— EXERCISE AIM —
Write out, unchanged, the lines from the one holding "Task: Open the Скарги tab" to the close of the listing. Both the first and last lines belong in it.

— SOURCE RECORDS —
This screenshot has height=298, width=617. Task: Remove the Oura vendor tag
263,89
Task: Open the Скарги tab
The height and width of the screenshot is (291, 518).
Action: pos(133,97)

— RESPONSE BOX —
Task: Open the Скарги tab
The height and width of the screenshot is (291, 518).
Action: pos(133,97)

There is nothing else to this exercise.